● **EXERCISE OBJECTIVE**
Write out precisely the lines beginning with the line that contains "This screenshot has height=308, width=669." and ending with the last line of the entries, and no other lines.
[ENTRIES SHOWN — start]
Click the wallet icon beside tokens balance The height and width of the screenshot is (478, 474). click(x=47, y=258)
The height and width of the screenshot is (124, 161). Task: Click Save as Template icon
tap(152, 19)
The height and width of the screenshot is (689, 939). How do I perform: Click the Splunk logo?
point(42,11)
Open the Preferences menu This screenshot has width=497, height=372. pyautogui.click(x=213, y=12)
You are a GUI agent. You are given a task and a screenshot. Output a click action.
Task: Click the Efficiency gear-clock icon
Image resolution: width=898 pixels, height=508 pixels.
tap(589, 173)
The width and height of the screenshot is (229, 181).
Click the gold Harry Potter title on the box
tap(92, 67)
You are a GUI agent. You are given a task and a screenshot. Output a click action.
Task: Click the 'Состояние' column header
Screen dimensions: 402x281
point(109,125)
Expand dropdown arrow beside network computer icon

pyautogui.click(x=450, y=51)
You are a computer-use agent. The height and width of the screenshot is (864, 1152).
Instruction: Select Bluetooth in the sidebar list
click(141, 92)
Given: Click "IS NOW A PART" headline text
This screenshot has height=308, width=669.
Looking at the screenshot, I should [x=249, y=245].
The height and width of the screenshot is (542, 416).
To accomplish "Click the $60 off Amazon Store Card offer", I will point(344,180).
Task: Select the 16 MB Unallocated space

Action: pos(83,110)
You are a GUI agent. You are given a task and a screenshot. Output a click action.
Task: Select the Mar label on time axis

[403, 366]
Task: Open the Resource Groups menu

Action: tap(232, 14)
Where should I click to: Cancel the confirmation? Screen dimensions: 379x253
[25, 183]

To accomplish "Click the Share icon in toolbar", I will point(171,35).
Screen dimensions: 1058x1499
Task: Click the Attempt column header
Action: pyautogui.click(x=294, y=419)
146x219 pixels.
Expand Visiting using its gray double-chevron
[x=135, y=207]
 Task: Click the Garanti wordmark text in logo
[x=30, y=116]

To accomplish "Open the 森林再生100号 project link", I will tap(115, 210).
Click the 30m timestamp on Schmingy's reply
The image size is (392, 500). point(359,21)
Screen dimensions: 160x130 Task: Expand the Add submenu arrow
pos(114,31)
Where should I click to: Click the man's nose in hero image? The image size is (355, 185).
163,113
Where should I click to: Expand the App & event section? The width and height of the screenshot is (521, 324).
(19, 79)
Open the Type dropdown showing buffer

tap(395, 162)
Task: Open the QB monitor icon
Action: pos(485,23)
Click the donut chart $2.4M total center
[ENTRIES SHOWN — finish]
● **RESPONSE TO THE TASK**
This screenshot has height=308, width=669.
Looking at the screenshot, I should [x=249, y=245].
The height and width of the screenshot is (542, 416).
To accomplish "Click the $60 off Amazon Store Card offer", I will point(344,180).
Task: Select the 16 MB Unallocated space

Action: pos(83,110)
You are a GUI agent. You are given a task and a screenshot. Output a click action.
Task: Select the Mar label on time axis

[403, 366]
Task: Open the Resource Groups menu

Action: tap(232, 14)
Where should I click to: Cancel the confirmation? Screen dimensions: 379x253
[25, 183]

To accomplish "Click the Share icon in toolbar", I will point(171,35).
Screen dimensions: 1058x1499
Task: Click the Attempt column header
Action: pyautogui.click(x=294, y=419)
146x219 pixels.
Expand Visiting using its gray double-chevron
[x=135, y=207]
 Task: Click the Garanti wordmark text in logo
[x=30, y=116]

To accomplish "Open the 森林再生100号 project link", I will tap(115, 210).
Click the 30m timestamp on Schmingy's reply
The image size is (392, 500). point(359,21)
Screen dimensions: 160x130 Task: Expand the Add submenu arrow
pos(114,31)
Where should I click to: Click the man's nose in hero image? The image size is (355, 185).
163,113
Where should I click to: Expand the App & event section? The width and height of the screenshot is (521, 324).
(19, 79)
Open the Type dropdown showing buffer

tap(395, 162)
Task: Open the QB monitor icon
Action: pos(485,23)
Click the donut chart $2.4M total center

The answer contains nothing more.